----- ESTRATTO DELLA PAGINA
L’ultimo post è dedicato alla lettera N: ORM: THE MODEL BODY

Le abbiamo fatto qualche domanda per capire in che modo è nato e si è sviluppato il progetto.

ATP: Il Ketchup drool è quel liquido che si forma sul ketchup se non agitiamo bene la bottiglia prima di versarlo. Perché hai deciso di chiamare in questo modo il progetto?

Lucrezia Calabrò Visconti: Come il liquidino che cola prima del ketchup, anche i post di KD sono un’anticipazione del vero succo (Artissima), ma ibridato con materiali dal web di ogni genere – dal testo integrale trovato abusivamente in pdf a immagini delle più svariate, alle gif stupide. In secondo luogo c’è un gioco di parole su Ketchup = Catch Up, come “aggiornamento” sulla fiera (immagino non lo avrà notato nessuno, ma ora ATP lo sa!), e mi piaceva molto il fatto che la connotazione con cui il termine si usa di solito sia fastidiosa o comunque un po’ schifosa, e decisamente da “urban dictionary”: vorrei che il titolo ponesse subito i lettori in quell’ottica a basso profilo e ironica da cui di solito nascono spunti interessanti ma onesti. Per un motivo di reperibilità dei materiali la rubrica è in inglese, quindi forse è stato coerente usare un termine internazionale, ma all’inizio volevo trovare un corrispettivo italiano o torinese al ketchup drool (peccato che la bagna cauda suonasse così male).
----------
----- DATI FORNITI
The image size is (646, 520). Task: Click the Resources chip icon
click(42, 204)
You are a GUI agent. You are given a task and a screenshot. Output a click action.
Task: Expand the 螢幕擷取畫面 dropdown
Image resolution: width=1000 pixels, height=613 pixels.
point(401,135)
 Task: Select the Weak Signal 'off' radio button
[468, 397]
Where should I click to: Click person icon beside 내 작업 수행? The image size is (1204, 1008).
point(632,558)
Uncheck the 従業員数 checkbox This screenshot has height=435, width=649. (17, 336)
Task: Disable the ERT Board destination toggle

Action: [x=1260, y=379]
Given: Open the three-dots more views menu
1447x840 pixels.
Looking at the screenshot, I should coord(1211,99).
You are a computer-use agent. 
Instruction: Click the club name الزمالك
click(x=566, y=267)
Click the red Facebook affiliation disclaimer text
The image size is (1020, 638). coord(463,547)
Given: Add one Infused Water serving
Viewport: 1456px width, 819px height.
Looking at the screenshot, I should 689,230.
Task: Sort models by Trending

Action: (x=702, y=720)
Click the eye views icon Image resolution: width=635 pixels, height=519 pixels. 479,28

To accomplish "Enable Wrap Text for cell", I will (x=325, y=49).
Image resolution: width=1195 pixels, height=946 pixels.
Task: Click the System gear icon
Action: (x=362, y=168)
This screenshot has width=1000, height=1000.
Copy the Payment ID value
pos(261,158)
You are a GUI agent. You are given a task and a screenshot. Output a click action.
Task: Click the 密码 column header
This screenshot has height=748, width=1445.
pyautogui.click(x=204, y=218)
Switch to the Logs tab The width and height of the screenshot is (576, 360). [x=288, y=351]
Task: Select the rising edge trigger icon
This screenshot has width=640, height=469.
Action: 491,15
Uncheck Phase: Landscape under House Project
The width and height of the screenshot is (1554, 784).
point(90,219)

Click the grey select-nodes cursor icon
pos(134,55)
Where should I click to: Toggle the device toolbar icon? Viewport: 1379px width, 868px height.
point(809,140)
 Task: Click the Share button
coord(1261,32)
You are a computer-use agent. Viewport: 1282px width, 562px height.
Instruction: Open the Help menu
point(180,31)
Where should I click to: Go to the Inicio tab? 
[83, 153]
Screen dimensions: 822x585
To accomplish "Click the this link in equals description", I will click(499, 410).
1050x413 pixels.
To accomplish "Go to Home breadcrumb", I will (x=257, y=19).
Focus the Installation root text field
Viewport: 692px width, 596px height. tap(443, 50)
----------
▶ _COSA FARE_
1) Elenca i materiali dal web che, secondo l'intervista sul Ketchup drool, vengono ibridati nei post di KD.
2) Per favore, scrivi il seguito dell'intervista sul Ketchup drool, partendo subito dopo l'ultima frase riportata.

▶ _ELENCO RISPOSTE_
1)
- testo integrale trovato abusivamente in pdf
- immagini delle più svariate
- gif stupide

2)
ATP: In che modo è nata l’idea del conto alla rovescia usando l’alfabeto?

LCV: Prima di tutto mi serviva impormi un limite di qualche genere: senza usare un criterio limitante avrei rischiato di parlare solo di artisti e progetti che mi interessano personalmente, facendo una specie di esercizio di gusto abbastanza sterile, credo. Ovviamente è inevitabile che i miei gusti trapelino un minimo, ma il limite dell’alfabeto mi porta a cercare criteri interni di coerenza diversi dal semplice “mi piace”, e a concentrarmi di più sui materiali che mi trovo davanti. L’alfabeto mi riportava a un immaginario scolastico da “bignami” a scuola che trovo divertente, ma ha anche una tradizione grandiosa alle spalle, ad esempio è stato usato come escamotage da Warhol e c’è la famosa intervista-abbecedario a Deleuze… Materiali che non fa mai male divulgare a loro volta !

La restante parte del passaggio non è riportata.